Sooner or later, aren’t we all offended by something we see? Whose eyes are never drawn to voyeurism, lurid curiosity, or satisfied witness of the sufferings of others? So what are we supposed to do with our offense: close our wicked eyes?
Metaphor tries to spiritualize the irony of the saying: “Jesus is just using a harsh image to warn us that we should cut ourselves off from all offensive seeing.” Is Jesus so inept a preacher as to provide this gut-wrenching image just so we can explain it away? Isn’t the saying rhetorically and pedagogically better as an ironic warning against our foolish efforts to insulate ourselves, to retreat into a bubble of dishonest piety from the inevitable offense of life?

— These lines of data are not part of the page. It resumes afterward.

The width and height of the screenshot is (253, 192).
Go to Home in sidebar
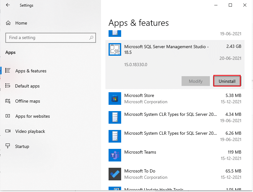[x=21, y=23]
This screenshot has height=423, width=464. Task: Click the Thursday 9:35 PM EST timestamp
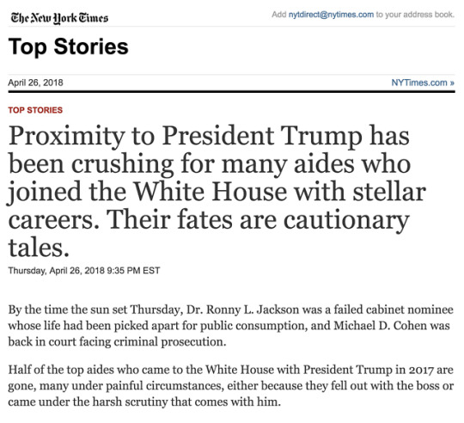[x=84, y=271]
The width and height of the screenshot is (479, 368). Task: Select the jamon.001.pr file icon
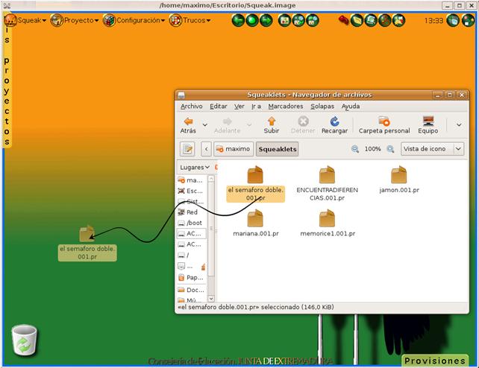pos(398,176)

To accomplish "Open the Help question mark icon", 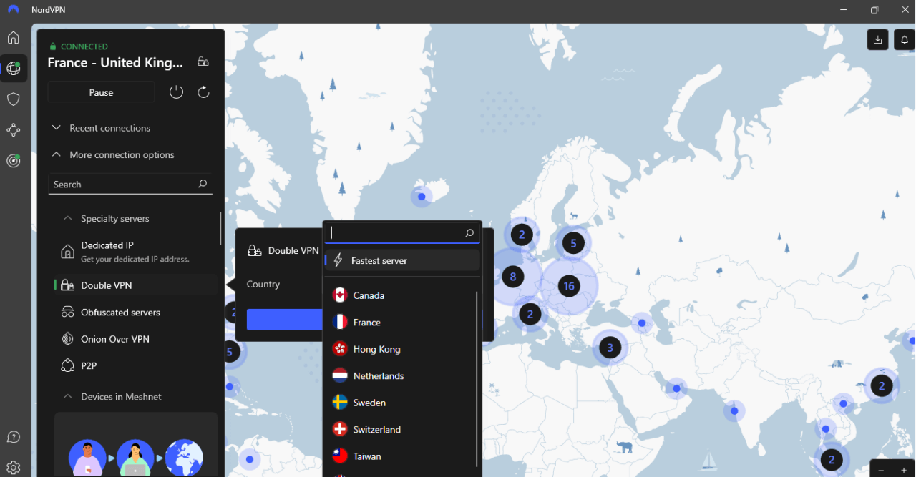I will (13, 436).
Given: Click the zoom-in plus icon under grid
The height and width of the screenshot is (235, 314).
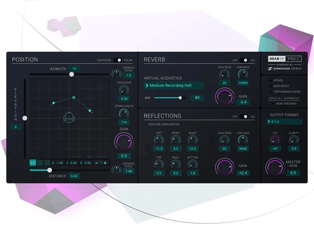Looking at the screenshot, I should point(105,163).
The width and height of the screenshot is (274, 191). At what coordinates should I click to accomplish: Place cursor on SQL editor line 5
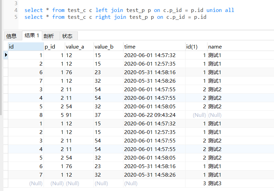[115, 17]
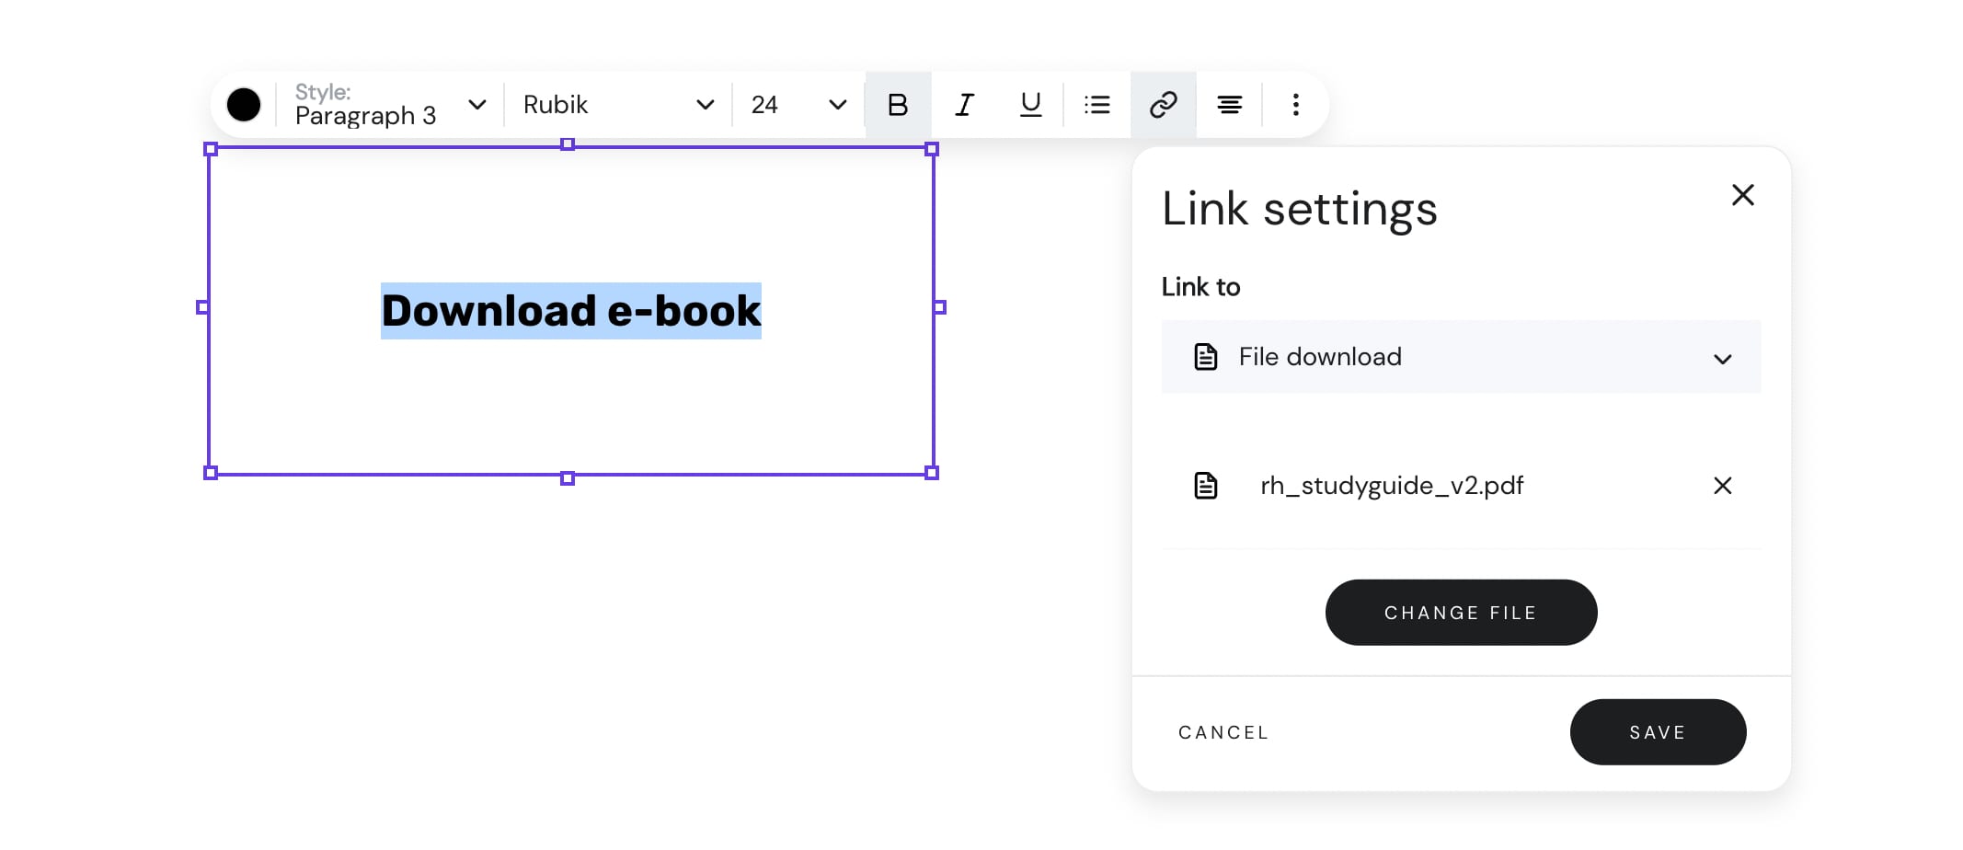1963x850 pixels.
Task: Close the Link settings panel
Action: click(1742, 195)
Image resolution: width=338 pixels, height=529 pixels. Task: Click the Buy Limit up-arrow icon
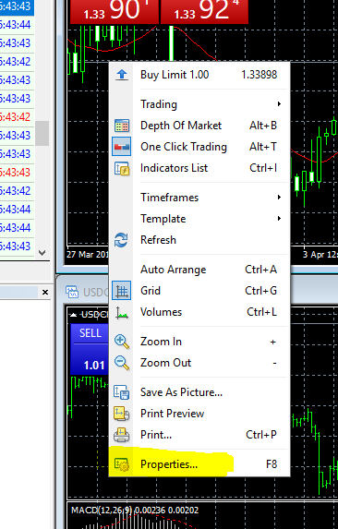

If we imagine Jesus delivering the words with a wicked grin, suddenly they stop the mind. Perhaps we recall that our teacher Jesus also taught, “Judge not.” Maybe we remember that he lamented so many taking offense in him. Could he be suggesting that pretensions of spiritual purity are what’s really offensive? Can we live gratefully without the anxious struggle to be spiritual? Could we see just let our eyes see life as they fall on it? Maybe what we are literally to “pluck out” is our impatient eagerness to take offense.
With so many hints that Jesus’ humor and daring playfulness shapes his stories and actions, I began to imagine the actor Roberto Benigni delivering various lines in the Gospels in the manically joyful way he plays the condemned Jew in the film Life Is Beautiful. He faces the fascist powers in a death camp and, by playing the clowning idiot, saves his son’s life. Humor doesn’t mean that nothing’s at stake. Imagining Begnini in the role of Jesus brought to life in a new way Jesus’ feasts with sinners and his “cleansing” of the Temple. I loved the idea of watching Benigni/Jesus overturn the tables of money and set the animals loose. Even with life-and-death stakes, Jesus needn’t be an angry pedant. We can read him as a real teacher, taking us places with laughter where we’d otherwise be afraid to go.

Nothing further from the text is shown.